Government ‘Guarantee’ post-EU funds after Brexit occurs

SOURCE: BBC

It has been announced today that EU funding, which the UK receives as a member that will consequently be lost after Brexit occurs, given to organisations involving farming, scientists and others, will be replaced by the Treasury, Chancellor Philip Hammond has said.

Brexit could cost up to £6bn a year in losses of funding, but the Treasury will guarantee to back EU-funded projects signed before this year’s Autumn Statement.

The BBC have stated that agricultural funding which is now provided by the EU will also continue until 2020.

However, critics said the guarantee does not go far enough and there was ‘continued uncertainty’.

Voters ultimately backed to leave the EU in the 23 June referendum by 3.8%, but Prime Minister Theresa May has indicated the UK government will not trigger Article 50, which would begin a two-year process to leave, during 2016.

Furthermore, Mr Hammond has said “EU structural and investment fund projects signed before the Autumn Statement later this year, and Horizon research funding granted before leaving the EU, will be guaranteed by the Treasury after the UK leaves.”

The BBC have also said ‘the EU’s 80bn euro (£69bn) Horizon 2020 programme awards funding for research and innovation and is open to UK institutions while the country remains a member.’

The chancellor responded to critics by saying the government was “determined to ensure that people have stability and certainty in the period leading up to our departure from the EU”.

The Treasury said it would assess whether to guarantee funding for certain other projects “that might be signed after the Autumn Statement, but while we remain a member of the EU”.

Currently, farmers receive subsidies and other payments under the EU’s Common Agricultural Policy (CAP).

It’s said that they get about £3bn a year in subsidies, with the biggest farmers pocketing cheques of £1m.

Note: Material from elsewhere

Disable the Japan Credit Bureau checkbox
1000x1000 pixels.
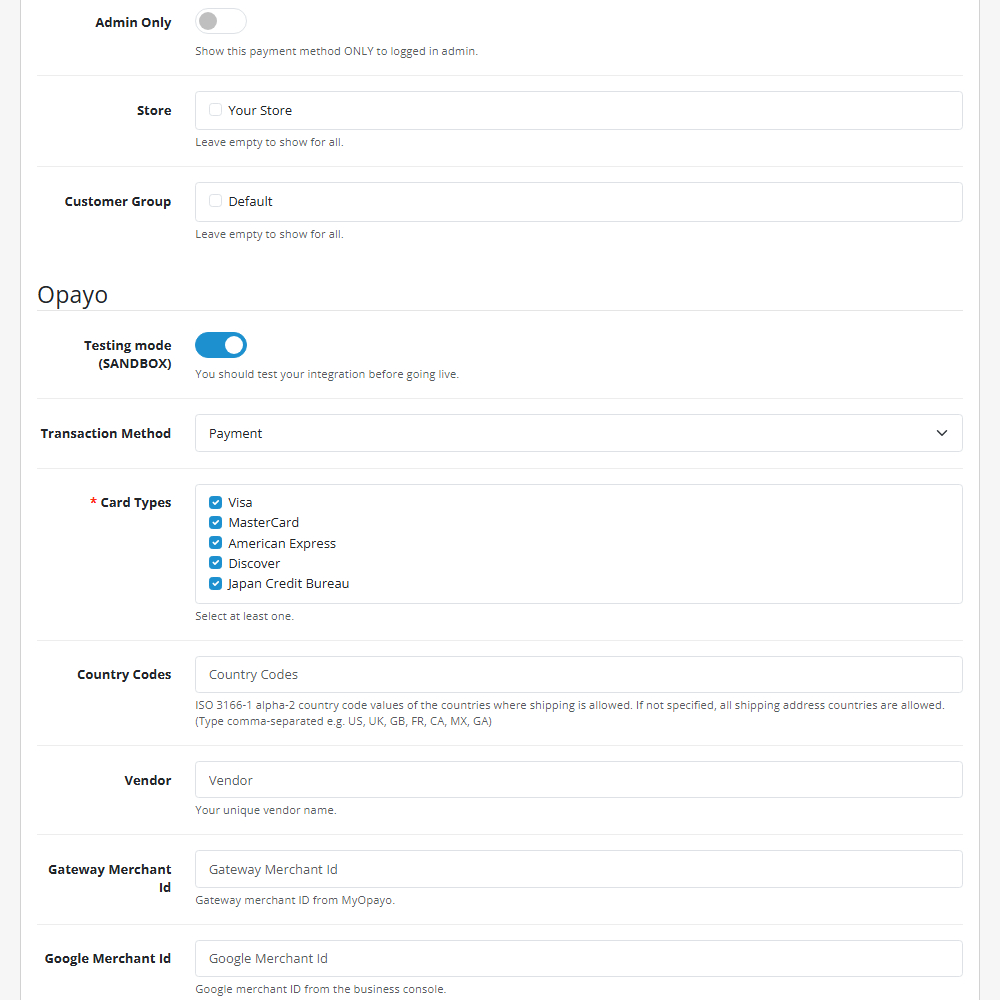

The grants are given for owning land and also taking care of wildlife.

The National Farmers’ Union (NFU) said the Treasury’s announcement was “positive” for farming.

Other examples of projects that have received, or are due to receive regional development fund money, include:

  • £5m for the Graphene Engineering Innovation Centre at the University of Manchester
  • £9m for the manufacturing growth programme to support areas in the Midlands, Yorkshire and the Humber and the East of England
  • £3m for a new life sciences incubation and innovation centre at Porton Down in Wiltshire

(BBC 2016)

Reportedly, the UK currently pays money into the EU budget, which will stop once it formally leaves.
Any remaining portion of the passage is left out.